Sempre che non la intralcino le idiozie scritte sulla sua acconciatura. Questa donna avrà forse in mano i dossier della guerra tra Russia ed Ucraina, della più grave crisi da anni in Medio Oriente, delle crescenti tensioni nel mar della Cina Meridionale, ma la rete impazzisce soprattutto per il suo “silk press”, che le giovani nere della Gen Z stanno adottando in massa. Il ribattezzato “Presidential Press” non è altro che la piega spazzola e phon che milioni e miliardi di donne si fanno nel mondo: rende lisci i capelli, ti dà un’aria ordinata, cosa apprezzabile che tu faccia l’insegnante o la premier. In più permette agli elettori di guardarti bene in faccia (vedi sopra), a differenza di una chioma riccia e ribelle.

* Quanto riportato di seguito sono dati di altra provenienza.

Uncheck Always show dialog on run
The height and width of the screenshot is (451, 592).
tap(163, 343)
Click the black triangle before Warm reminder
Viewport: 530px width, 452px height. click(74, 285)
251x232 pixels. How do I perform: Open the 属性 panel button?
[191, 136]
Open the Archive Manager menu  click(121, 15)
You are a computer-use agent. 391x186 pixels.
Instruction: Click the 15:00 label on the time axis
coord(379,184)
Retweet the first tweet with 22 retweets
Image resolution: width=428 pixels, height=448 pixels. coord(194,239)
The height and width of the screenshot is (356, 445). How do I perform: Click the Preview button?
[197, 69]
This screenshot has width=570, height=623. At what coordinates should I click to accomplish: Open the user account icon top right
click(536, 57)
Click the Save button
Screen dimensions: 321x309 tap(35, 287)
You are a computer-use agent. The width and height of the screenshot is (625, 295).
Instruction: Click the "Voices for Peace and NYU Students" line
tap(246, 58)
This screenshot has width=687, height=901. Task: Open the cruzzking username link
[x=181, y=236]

Qualche anima bella ma soprattutto saputella ha rimproverato ad Harris di sprecare ore del suo tempo a adattarsi a standard estetici da bianca, e suggerito che farebbe bene a tenerli “afro”. Peccato che il suo dna sia per metà giamaicano ma per metà indiano, e che le donne indiane abbiano spesso sontuose chiome lisce. Peccato che tenersi in ordine costi un po’ di tempo a tutti, maschi e femmine and everything in between: fa parte anche questo del contratto sociale.
Moda uomo
Infatti, anche gli uomini devono preoccuparsi di come si presentano al mondo. J.D. Vance, candidato alla vicepresidenza con Trump, ha la barba. Fatti suoi? Macché, fa notare Politico, sono almeno 80 anni che non si ha un candidato alla Casa Bianca con peli sulla faccia, ma pare che Trump speri che gli elettori vedano nel vice «un giovane Lincoln». The Donald, dal canto suo, viene fiocinato un giorno sì e l’altro pure per come si concia: spalline delle giacche troppo grandi, nodi della cravatta troppo stretti, gamba dei pantaloni troppo floscia.

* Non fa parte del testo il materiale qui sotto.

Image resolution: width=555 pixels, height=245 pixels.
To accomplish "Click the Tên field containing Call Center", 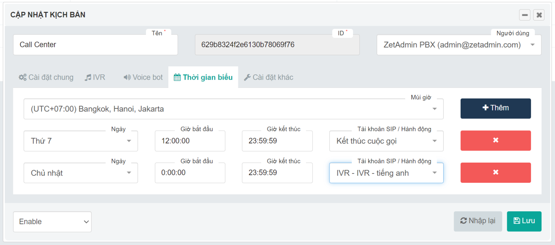I will [x=95, y=45].
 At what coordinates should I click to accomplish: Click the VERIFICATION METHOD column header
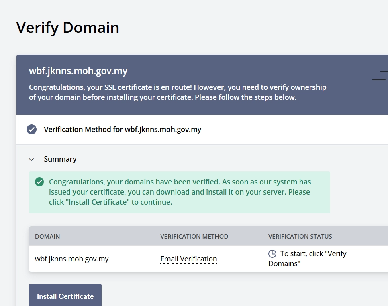(x=194, y=237)
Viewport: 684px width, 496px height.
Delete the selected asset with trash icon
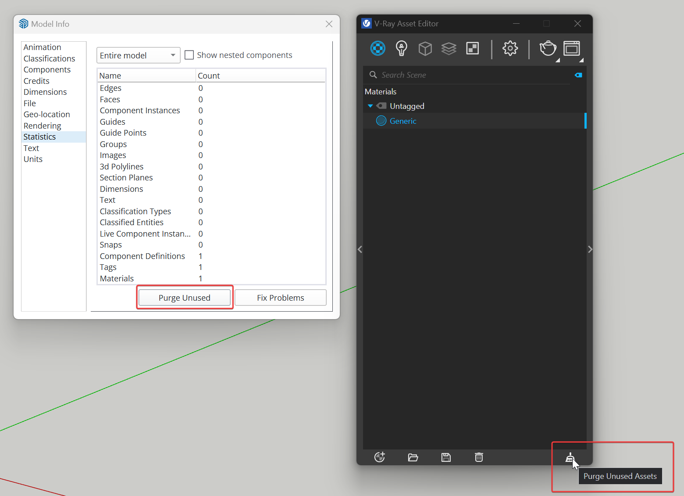tap(479, 457)
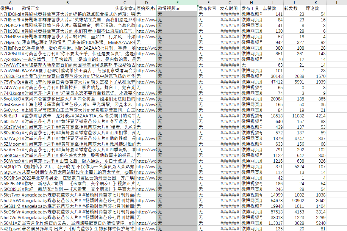
Task: Click a 微博视频号 cell in the 发布工具 column
Action: click(251, 14)
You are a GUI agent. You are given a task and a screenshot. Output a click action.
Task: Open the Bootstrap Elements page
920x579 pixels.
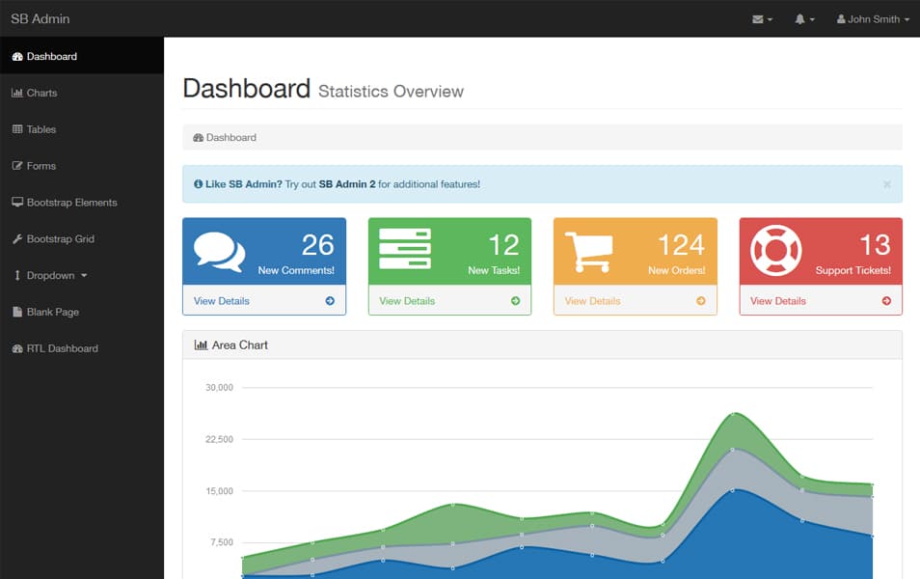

Quello che ha fatto bingo è il second gentleman, che forse sarà first. Doug Emhoff piace moltissimo, è diventato il simbolo sorridente di una mascolinità tutt’altro che tossica, progressista-femminista. Dopo il suo discorso alla convention democratica si è conquistato una fanbase (la “D-Unit”) che ne adora lo stile da «padre americano rilassato», scrive l’Atlantic. Qualcuno auspica per lui, in caso di elezione di lei, la copertina di Vogue America, finora tradizionalmente riservata alla first lady. Sarebbe un’altra prima volta assoluta. Dietro ogni grande donna c’è un grande uomo.